Strengthen your back
Help prevent and heal a sore back with these gentle exercises from Jill Langton, a musculoskeletal physiotherapist (www.dhclinic.co.uk)
Knee rolls
Lie on your back, knees bent and feet on the floor. Gently roll your knees from side to side as far as you feel comfortable at first but, if you can, gradually try to make the movement bigger each time. Do ten repetitions to each side
Extensions
Lie on your front, hands by your shoulders as if doing a press up. Push up with your arms to lift your top half. Push up slowly as far as you feel comfortable, and gradually try to make the movement bigger each time as your pain/stiffness allows. Do ten repetitions.
Pelvic tilts
Lie on your back with the knees bent. Keep your ribcage in contact with the floor. Flatten your lower back into the floor, then reverse the movement to arch your lower back away from the floor. Repeat ten times.

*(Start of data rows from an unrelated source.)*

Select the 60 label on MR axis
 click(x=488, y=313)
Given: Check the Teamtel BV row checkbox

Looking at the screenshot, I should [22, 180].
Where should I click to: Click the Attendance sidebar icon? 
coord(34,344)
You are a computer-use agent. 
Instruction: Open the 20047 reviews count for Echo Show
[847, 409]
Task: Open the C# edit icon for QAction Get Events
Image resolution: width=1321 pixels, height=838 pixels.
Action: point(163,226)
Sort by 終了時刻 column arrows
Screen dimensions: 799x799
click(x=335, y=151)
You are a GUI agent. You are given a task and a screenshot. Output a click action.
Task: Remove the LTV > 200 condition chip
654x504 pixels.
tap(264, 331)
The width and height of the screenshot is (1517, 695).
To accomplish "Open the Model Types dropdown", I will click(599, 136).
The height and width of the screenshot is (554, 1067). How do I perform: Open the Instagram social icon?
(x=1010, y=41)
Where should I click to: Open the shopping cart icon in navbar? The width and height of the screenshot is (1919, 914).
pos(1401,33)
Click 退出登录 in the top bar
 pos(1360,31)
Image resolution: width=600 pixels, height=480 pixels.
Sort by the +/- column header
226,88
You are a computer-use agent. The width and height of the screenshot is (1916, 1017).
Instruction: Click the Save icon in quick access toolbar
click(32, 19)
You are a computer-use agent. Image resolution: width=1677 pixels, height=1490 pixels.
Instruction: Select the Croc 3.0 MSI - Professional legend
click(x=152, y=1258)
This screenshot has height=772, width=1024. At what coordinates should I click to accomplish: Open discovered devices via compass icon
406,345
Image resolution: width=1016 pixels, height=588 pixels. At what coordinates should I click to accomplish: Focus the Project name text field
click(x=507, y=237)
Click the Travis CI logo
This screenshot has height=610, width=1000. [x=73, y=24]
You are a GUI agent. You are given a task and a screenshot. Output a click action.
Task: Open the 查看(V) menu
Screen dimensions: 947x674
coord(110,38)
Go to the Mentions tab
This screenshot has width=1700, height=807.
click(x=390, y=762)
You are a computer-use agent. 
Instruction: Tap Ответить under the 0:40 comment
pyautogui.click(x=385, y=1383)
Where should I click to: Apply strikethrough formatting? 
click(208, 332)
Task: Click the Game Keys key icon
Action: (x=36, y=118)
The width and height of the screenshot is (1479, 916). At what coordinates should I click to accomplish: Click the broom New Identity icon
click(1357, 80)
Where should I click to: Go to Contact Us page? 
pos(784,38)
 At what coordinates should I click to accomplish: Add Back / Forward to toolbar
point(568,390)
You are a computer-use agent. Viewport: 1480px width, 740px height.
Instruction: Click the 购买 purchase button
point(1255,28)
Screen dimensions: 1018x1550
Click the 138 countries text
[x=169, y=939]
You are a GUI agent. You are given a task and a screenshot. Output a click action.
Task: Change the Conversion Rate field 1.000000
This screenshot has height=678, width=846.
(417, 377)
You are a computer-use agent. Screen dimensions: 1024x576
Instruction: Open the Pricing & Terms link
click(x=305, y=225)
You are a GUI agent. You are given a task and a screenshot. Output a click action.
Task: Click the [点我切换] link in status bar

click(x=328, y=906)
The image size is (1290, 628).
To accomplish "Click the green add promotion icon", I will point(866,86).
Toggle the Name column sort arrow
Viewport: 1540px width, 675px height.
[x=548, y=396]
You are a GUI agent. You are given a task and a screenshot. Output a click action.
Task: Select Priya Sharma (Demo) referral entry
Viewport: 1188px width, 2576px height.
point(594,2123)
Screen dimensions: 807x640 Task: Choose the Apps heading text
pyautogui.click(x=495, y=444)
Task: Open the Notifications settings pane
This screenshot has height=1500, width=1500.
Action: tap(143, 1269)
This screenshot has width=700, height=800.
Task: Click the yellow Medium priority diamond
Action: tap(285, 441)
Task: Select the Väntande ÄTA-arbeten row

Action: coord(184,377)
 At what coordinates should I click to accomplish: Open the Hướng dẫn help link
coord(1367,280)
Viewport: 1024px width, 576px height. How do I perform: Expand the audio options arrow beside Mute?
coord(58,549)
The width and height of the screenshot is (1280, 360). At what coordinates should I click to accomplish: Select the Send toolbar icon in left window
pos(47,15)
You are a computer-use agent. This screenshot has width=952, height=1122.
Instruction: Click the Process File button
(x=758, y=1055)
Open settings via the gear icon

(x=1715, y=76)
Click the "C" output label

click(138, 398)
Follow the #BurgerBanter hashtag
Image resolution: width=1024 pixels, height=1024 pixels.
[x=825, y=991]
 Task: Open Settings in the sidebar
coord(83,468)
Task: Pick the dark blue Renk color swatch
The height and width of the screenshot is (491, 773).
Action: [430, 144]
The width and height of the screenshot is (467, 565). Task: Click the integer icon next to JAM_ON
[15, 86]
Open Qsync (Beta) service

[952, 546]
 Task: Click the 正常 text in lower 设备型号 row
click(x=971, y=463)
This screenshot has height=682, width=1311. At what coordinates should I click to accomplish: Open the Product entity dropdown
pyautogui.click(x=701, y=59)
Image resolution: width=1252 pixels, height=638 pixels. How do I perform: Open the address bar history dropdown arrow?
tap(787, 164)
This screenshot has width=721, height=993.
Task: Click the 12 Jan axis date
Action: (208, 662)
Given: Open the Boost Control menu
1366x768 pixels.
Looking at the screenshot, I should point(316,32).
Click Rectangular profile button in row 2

Deep abdominal activations
Lying on your back with your knees bent, gently draw in your belly button towards the small of your back – almost as if you are trying to make your waistband looser. Make sure that your ribcage doesn’t lift and try not to flatten your back into the floor. Breathe normally as you perform the exercise, holding for ten seconds and repeat ten times.
Cat stretch
Start on all fours. Slowly sit back onto your heels, dropping your chest to the floor and stretching out your arms as you do so. Hold for 20-30 seconds, repeat three times.